Bioanalysis Zone

SCIEX and the University of Manchester partner to open £18m Stoller Biomarker Discovery Centre


A multi-million pound research center specializing in biomedical research has been opened by SCIEX and the University of Manchester. Situated in CityLabs (Manchester, UK) The Stoller Biomarker Discovery Centre was opened on June 14th 2016.

The center contains a collection of SCIEX mass spectrometers including the SCIEX mass spectrometry-based proteomics technology. Scientists at the center will be able to conduct studies in medical conditions such as arthiritis, psoriasis and cancer.

The research facility was generously funded by the Stoller Charitable Trust and Medical Research Council with SCIEX contributing a number of their distinctive LC–MS systems.

The collection includes TripleTOF® 6600 Systems with SWATH Acquisition, QTRAP® 6500+ Systems, the SCIEX LipidyzerTM Platform and a number of liquid chromatography and automated sample preparation parts provided by the University of Manchester.

A first of its kind and one of biggest clinical proteomics facilities in the world the research facility will pilot a course of biomarker development projects.

Researchers at the center will work on projects that will allow better understanding of biomarkers, their role in disease, diagnosis and in therapy. It is hoped that this knowledge will be used to facilitate the application of biomarkers into clinical laboratories.

Biomarkers are increasingly playing important roles in precision medicine. Equipped with SCIEX’s high-end proteomic system, the technology promises to provide researchers at the center wide-ranging data necessary in precision medicine.
-*-
[Task list]
**A.** The article on the Stoller Biomarker Discovery Centre names several SCIEX systems in the center's collection. List each one by the name the article gives it.
**B.** Continue the article on the Stoller Biomarker Discovery Centre from its last sentence.
The items after this point are separate material with no connection to the article above.

[Records shown]
-*-
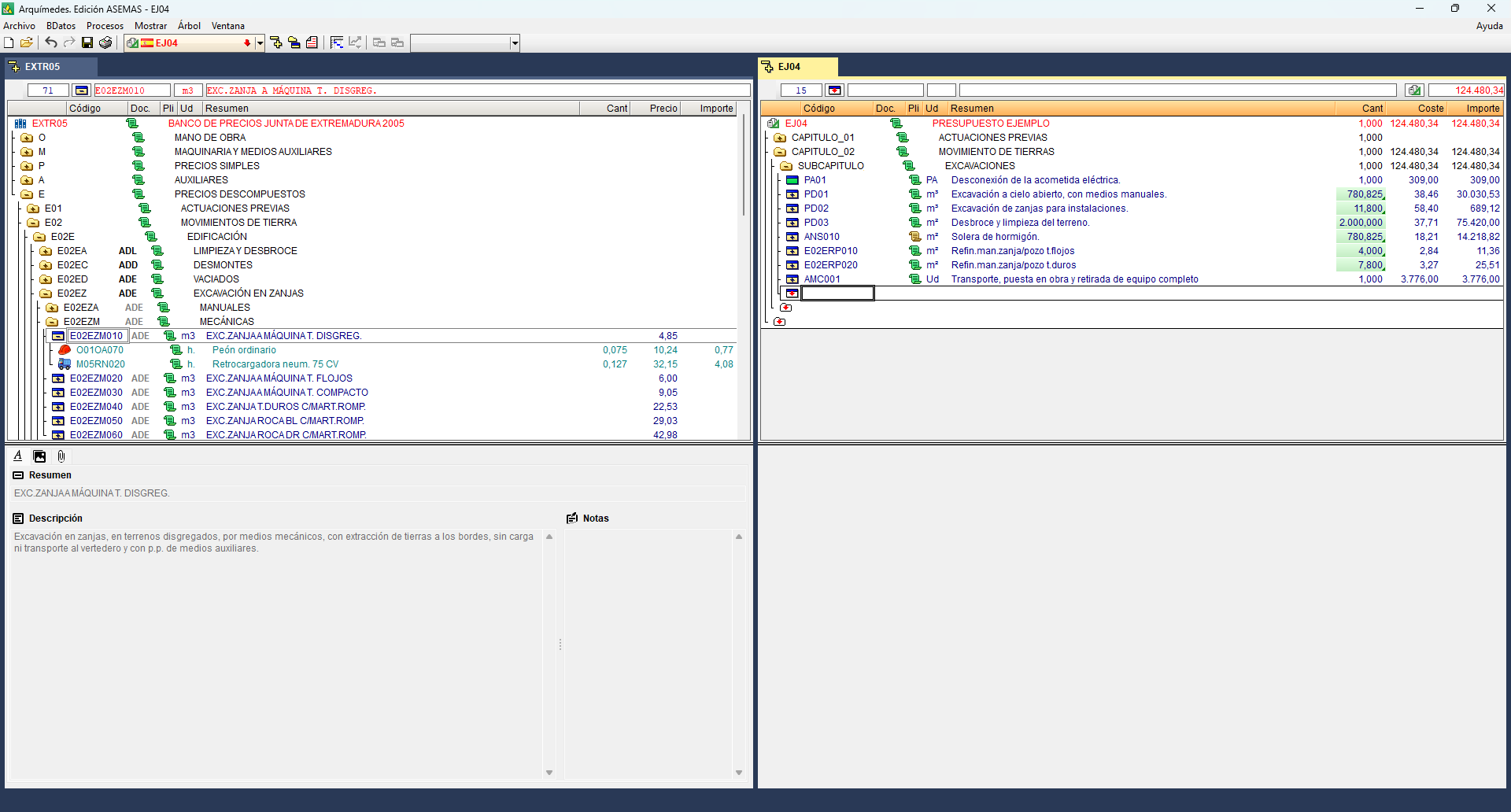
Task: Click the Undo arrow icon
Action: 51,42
-*-
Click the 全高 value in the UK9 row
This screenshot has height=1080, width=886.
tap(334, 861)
-*-
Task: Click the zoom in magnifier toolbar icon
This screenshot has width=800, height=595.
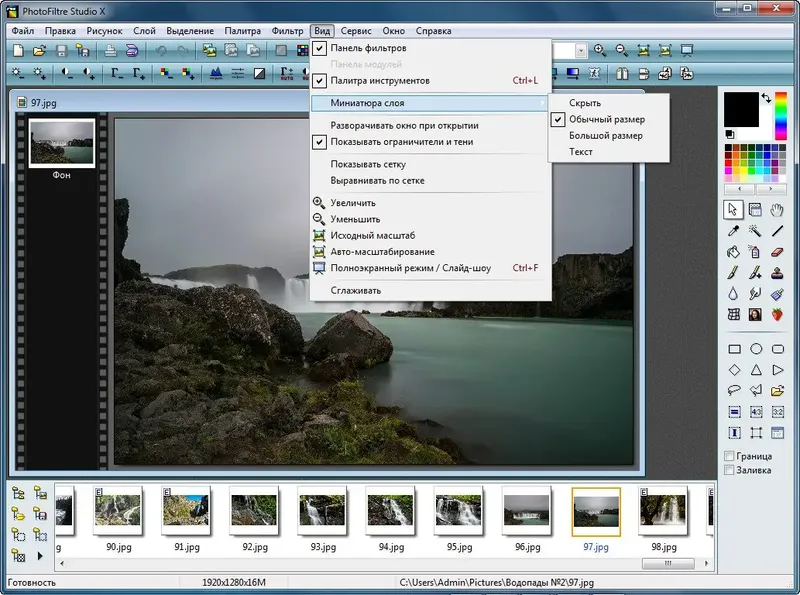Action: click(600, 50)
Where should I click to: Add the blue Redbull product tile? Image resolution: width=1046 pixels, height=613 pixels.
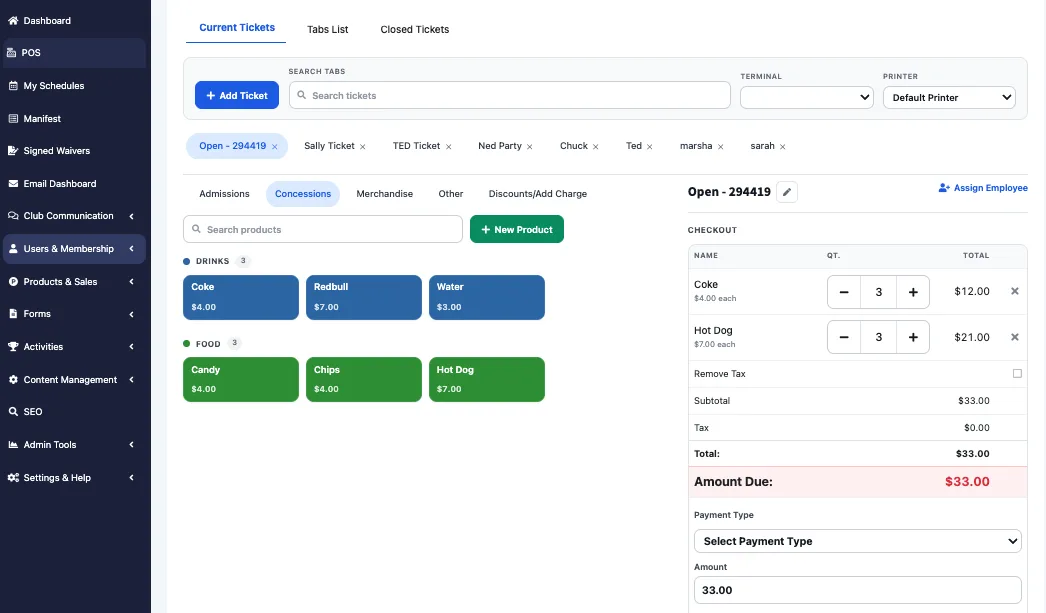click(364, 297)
-*-
[Answers by item number]
**A.**
- TripleTOF® 6600 Systems with SWATH Acquisition
- QTRAP® 6500+ Systems
- SCIEX LipidyzerTM Platform

**B.**
“The Centre is a major step forward in Precision Medicine.  Essentially this is the future of healthcare – getting the right treatment to the right person at the right time and in the right dose,’ states Tony Whetton, Director of the new center.

“Without biomarkers we won’t be able to identify which people will benefit from certain medicines, so this new center underpins everything we’re doing in precision medicine in Manchester and beyond.”

Termed SCIEX SWATH the technology is able to determine large number of proteins across big sample sets to very high standards.

In the past this was only capable by using ‘gold-standard’ multiple reaction monitoring (MRM) methods.

Furthermore the technology will allow researchers to partner with health companies and the NHS in conducting tests and treatments that will help advance the treatment of serious medical conditions.

“SCIEX’s mission of innovating integrated, reliable analytical tools to gain scientific understandings that lead to better health, enables our customers to advance precision medicine with scale and speed like never before,” commented Jean-Paul Mangeolle, President of SCIEX.

“And it takes more than providing great instruments to be part of a movement as important as Precision Medicine; it takes strong collaborations with customers, partnerships with industry leaders and teamwork with our colleagues at other Danaher Corporation life companies, to establish and deploy the most comprehensive proteomics solutions.”

The opening of the new center was marked by the commencement of the Stoller Biomarker Discovery Center Symposium, held 14–15 June 2016.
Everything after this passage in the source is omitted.